Всякие поправки сразу нарушают подлинность. Будет утрачен «эффект присутствия».
Возвращаюсь к стихам.
Мне кажется, что вывести второй раз на бумагу прерванное стихотворение, прерванное какой-то высшей причиной, вроде стука в дверь почти невозможно, прерванные так мои стихи утрачены невозвратимо. Таких стихов немало в моей жизни, но я как-то не интересовался судьбой этих нерожденных стихов. Может быть, кое-что и удалось бы возвратить дорогой ценой мучений, возникших бы в припоминании уже созданного, но утраченного.
Итак: в записи чрезвычайно большое значение имеет первая запись. Возникает повелительная потребность немедленно высказаться, излить этот поток на чем попало – на обрывках газеты, на обломке папиросной коробки, театральном билете, школьной тетрадке, если нет под руками более подходящего материала – общей тетради.
Запись на бумажке, на клочке газеты я и считаю первой стадией записи стихотворения.
Ежедневно, а не время от времени я переношу сохраненные в карманах стихи в общую школьную тетрадь – стостраничную, линованную обязательно. Разные у меня были общие тетради. Постепенно я остановился на линованной. Это лучше чем в клетку и лучше чем белая. Линейка вносит порядок, которого слишком много на миллиметровой бумаге, на бумаге в «клеточку». Бумага в клеточку чересчур геометрична, неприятна своей несвободой. Простая белая бумага, напротив, лишает мои стихи всякой опоры, мешает писать так отчетливо, что можно было бы потом легко разобраться в написанном.
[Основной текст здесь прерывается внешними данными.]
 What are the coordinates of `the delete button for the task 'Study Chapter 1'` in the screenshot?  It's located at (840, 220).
На белой бумаге не рассчитаешь ни почерка, ни количества строф. Всегда кажется, что можно дописать еще строфу или две строфы, еще чем-то дополнить страницу. В результате остается такая мелкая запись, в которой самому трудно разобраться.
Бумага в одну линейку – оптимальна для моего варианта, дающая и необходимую дисциплину и достаточную свободу.
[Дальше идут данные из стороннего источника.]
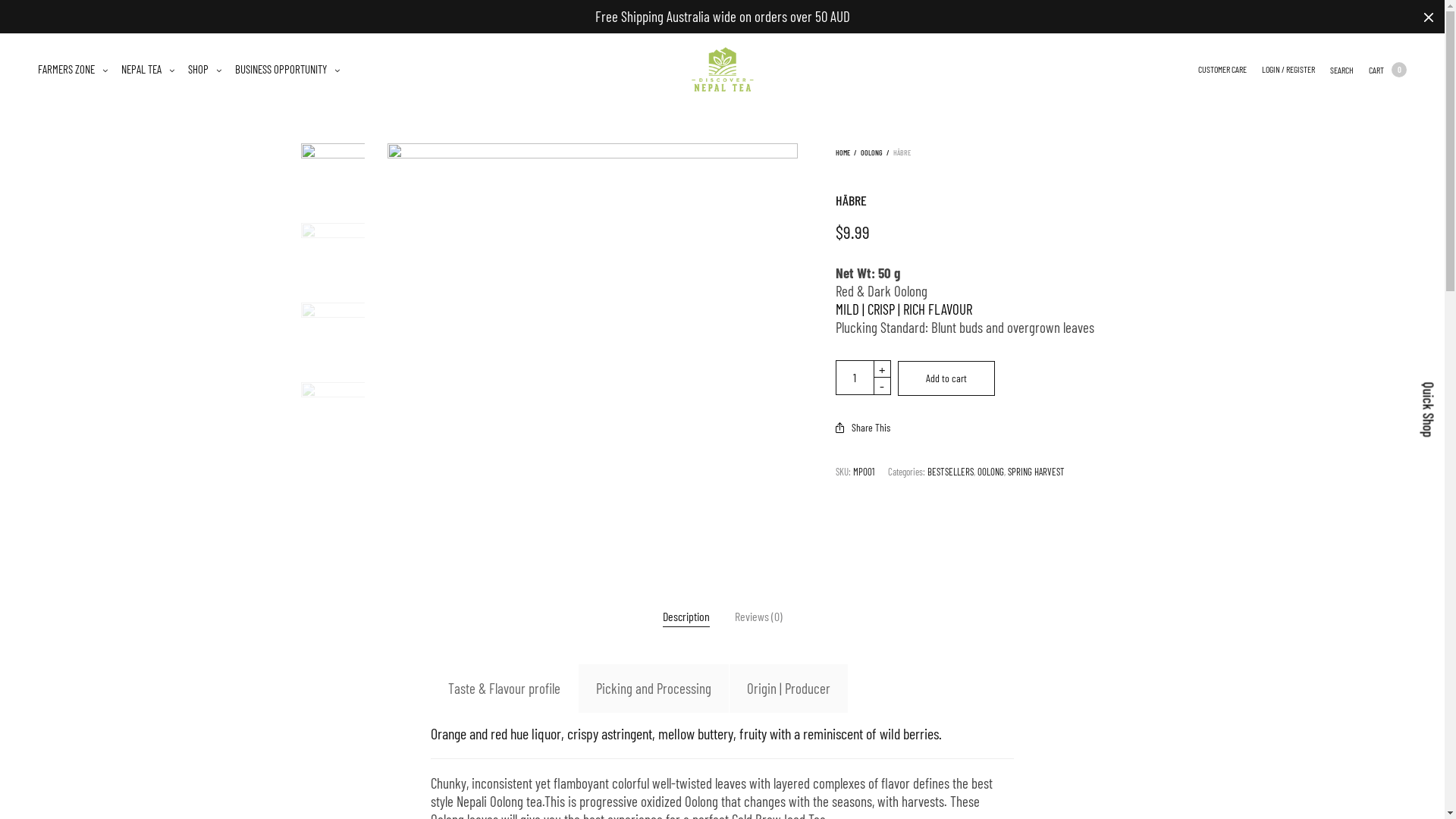  What do you see at coordinates (332, 334) in the screenshot?
I see `'darkooloong_lid_nepaltea'` at bounding box center [332, 334].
Ежедневно я переношу свои записи с бумажек в карманах – у меня нет рубашек без карманов – в общую школьную тетрадь самым разборчивым почерком.
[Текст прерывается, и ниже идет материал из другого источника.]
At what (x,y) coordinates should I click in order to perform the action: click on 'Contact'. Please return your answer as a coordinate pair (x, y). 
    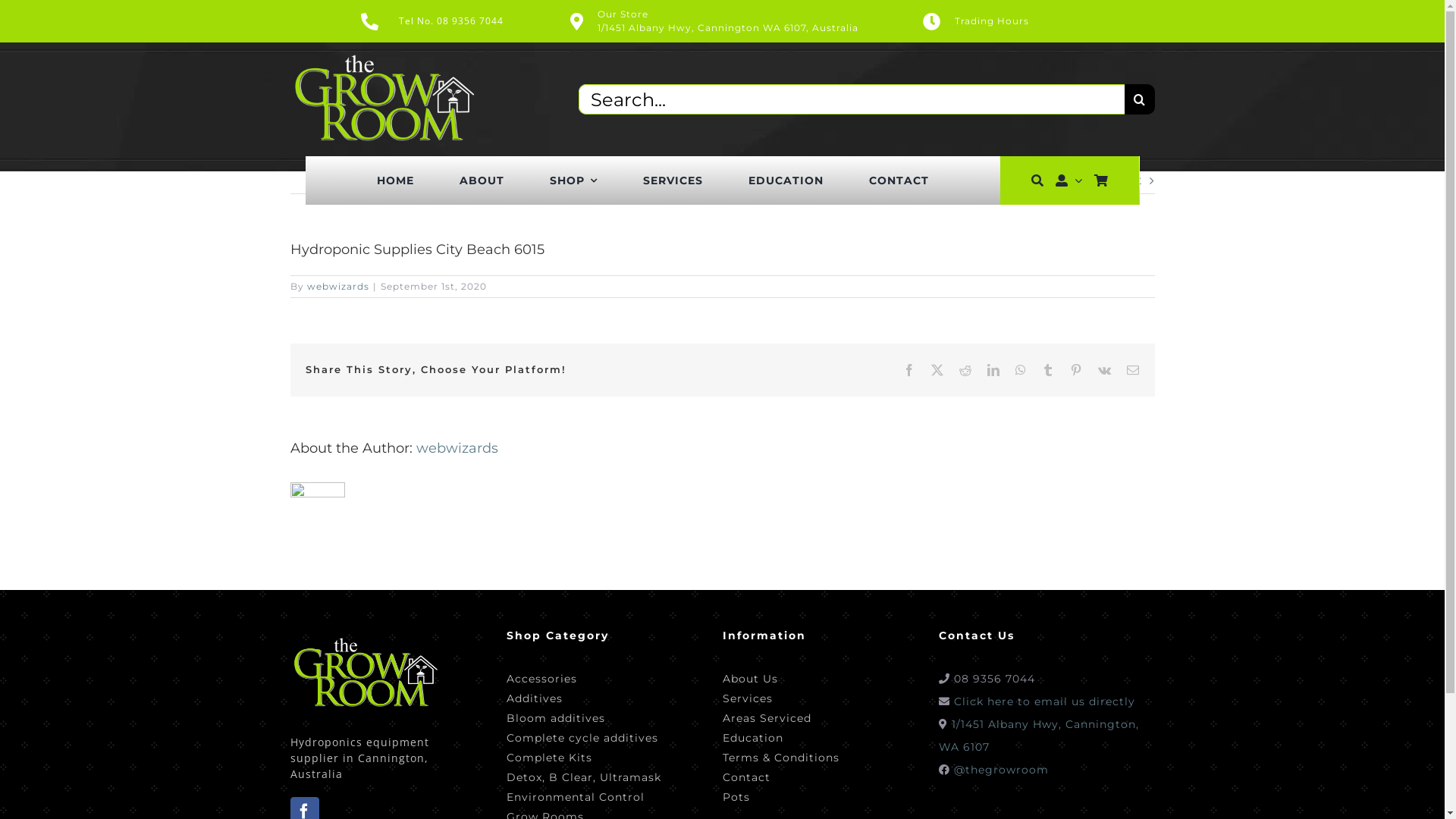
    Looking at the image, I should click on (780, 775).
Первую запись в общую школьную тетрадь я считаю истинной датой рождения стихотворения.
Эта первая запись – всегда либо в ближайшие дни, либо после – проходит и вторую стадию работы над стихотворением – правку, отделку, отбор.
По свойствам своей памяти и по обстоятельствам своей биографии я не могу вышептать, выходить стихотворение до окончательного варианта – первой записи, как делали Мандельштам и Маяковский, у которых вся черновая отборочная работа проходила в мозгу.
Пастернак, чья работа по своей технике была резко отлична и от Мандельштама и от Маяковского, имел огромное количество черновиков, ничего не доверяя памяти. Без черновиков Пастернак только переводил – прямо держа перед глазами подстрочник.
Эти черновики Пастернак уничтожал, жег.
Когда Маяковский написал, что Пастернак пишет «озверев от помарок» – это в глазах Маяковского было примером, примером добросовестности, тщательности в отделке стихотворной строки.
На самом деле в помарках сказывалась величайшая неуверенность поэта в том, что он собирается сказать и бесконечность мира, предложенного к отбору. Попытка настроить свой творческий передатчик на нужную волну. Я могу вернуться к этой первой записи и не сразу, но если не запишу – все будет утрачено безвозвратно.
Первая эта запись дает возможность отбросить заботы о судьбе стихотворения и перейти к записи нового стихотворения – опять в черновом виде освобождает силы для работы над другим стихотворением.
Бывает так, что пишется несколько стихотворений кряду и крайне важно их быстро записать.
В общей тетради стихотворение записывается в его максимальном объеме. Все, что придет в голову в выбранном размере и ритме, все вносится на страницу тетради – мелко или крупно (если ночью), а то и совсем на ощупь. У меня есть несколько стихотворений, которые мне приснились с текстом окончательным, а есть и такие, которые оставили неуверенные следы в общей тетради, недостаточно определенны, нечетки.
Эта система существует у меня много лет. Именно первую запись, первое появление в общей тетради стихов заданного размера и ритма – хотя бы это была одна строфа, а стихотворение в окончательном виде напишется через год – я и считаю датой рождения стихотворения, находкой поэтической темы, поэтической новости.
Бывает и так, что к стихотворению я возвращаюсь после другого стихотворения или нескольких стихотворений, и наибольший объем первого возникает у меня во втором случае.
Так было, например, со стихотворением «Утро стрелецкой казни». Иногда годы разделяют эти записи. Первую от второй и вторую от третьей.
Все равно – истинной датой рождения стиха я считаю первую запись в общей тетради.
Таких случаев – возвращения к давно пройденному – у меня не много, все же примеры такой работы есть.